China Now Has More ICBM Launchers than the US

China officially surpassed the U.S. in total land-based nuclear missile launchers, U.S. Strategic Command told Congress last month, but the American nuclear triad still comprises greater stockpiles of missiles and warheads. 

The Jan. 26 letter from STRATCOM Commander Gen. Anthony J. Cotton came in response to a statute in the 2022 National Defense Authorization Act requiring the Pentagon to notify the Senate and House Armed Services Committees if it determined that China has more land-based intercontinental ballistic missiles, ICBM warheads, or ICBM launchers than the U.S. 

As of October 2022, Cotton wrote, China had more launchers. He did not specify exactly how many launchers China has. 

The change shows China’s rapid expansion in nuclear capabilities. In 2021, satellite images showed China was building 250 to 300 new ICBM silos in three different missile fields, although whether some or any of the silos are actually armed is unclear. The People’s Liberation Army Rocket Force (PLARF) also has dozens of mobile missile launchers, or transporter erector launcher (TEL) vehicles. 

The U.S. has 400 Minutemen III ICBMs in silos spread across three missile fields and no land-based mobile missile launchers. Its ICBMs are capped under treaty with Russia. The U.S. also has nuclear-armed ballistic missile submarines and nuclear-capable bombers. 

Cotton said China is developing a “bona fide” nuclear triad during his confirmation hearing. The PLA is developing a nuclear air-launched ballistic missile, a potential new class or subtype of submarine, and a secretive H-20 long-range bomber

Still, the most recent China Military Power Report from the Pentagon estimates that the Chinese have just six ballistic missile submarines, compared to 14 for the U.S. Navy, and that China only recently began fielding its H-6N nuclear-capable bomber. By contrast, the the U.S. Air Force has more than 90 nuclear-capable B-2 and B-52 bombers.

STRATCOM’s letter to lawmakers focused solely on land-based launchers. 

China is building up nuclear weapons and infrastructure at what former Air Force Global Strike Command boss Gen. Timothy M. Ray described called a “breathtaking” pace, leading the Pentagon to estimate China’s future arsenal will reach 1,500 warheads by 2035. That has Cotton and others contemplating a future with two “near-peer” nuclear adversaries in China and Russia. 

While more than triple China’s current stockpile of around 400 warheads, the projected total is still far less than the 3,700 nuclear warheads in the U.S. arsenal.

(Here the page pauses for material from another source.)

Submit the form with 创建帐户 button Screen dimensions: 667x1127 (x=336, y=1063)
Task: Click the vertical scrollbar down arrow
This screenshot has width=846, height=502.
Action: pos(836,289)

“We can be confident that we still retain vast stocks far in excess of what the [Chinese Communist Party’s] ambitions suggest they will be to achieve in the near term,” said Dr. Melanie W. Sisson, a foreign policy fellow at the Strobe Talbott Center for Security, Strategy, and Technology, in testimony before the House Armed Services Committee Feb. 7. 

Dr. Brendan S. Mulvaney, director of the China Aerospace Studies Institute (CASI) at Air University, said that China must also deal with issues of command and control between its armed services. In a prior interview with Air & Space Forces Magazine he agreed that China will not match U.S. stockpiles in the near term.

Still, the fact that China now has more land-based missile launchers was met with concern in the Capitol. Rep. Mike Rogers (R-Ala.), chairman of the House Armed Services Committee, noted it in his opening statement Feb. 7 and issued a statement alongside Rep. Doug Lamborn (R-Colo.), chair of the HASC strategic forces subcommittee; Sen. Roger Wicker (R-Miss.), ranking member of the Senate Armed Services Committee; and Sen. Deb Fischer (R-Neb.), ranking member of the SASC strategic forces subcommittee. 

“This should serve as a wake-up call for the United States,” the four lawmakers said. “It is not an understatement to say that the Chinese nuclear modernization program is advancing faster than most believed possible. We have no time to waste in adjusting our nuclear force posture to deter both Russia and China. This will have to mean higher numbers and new capabilities.”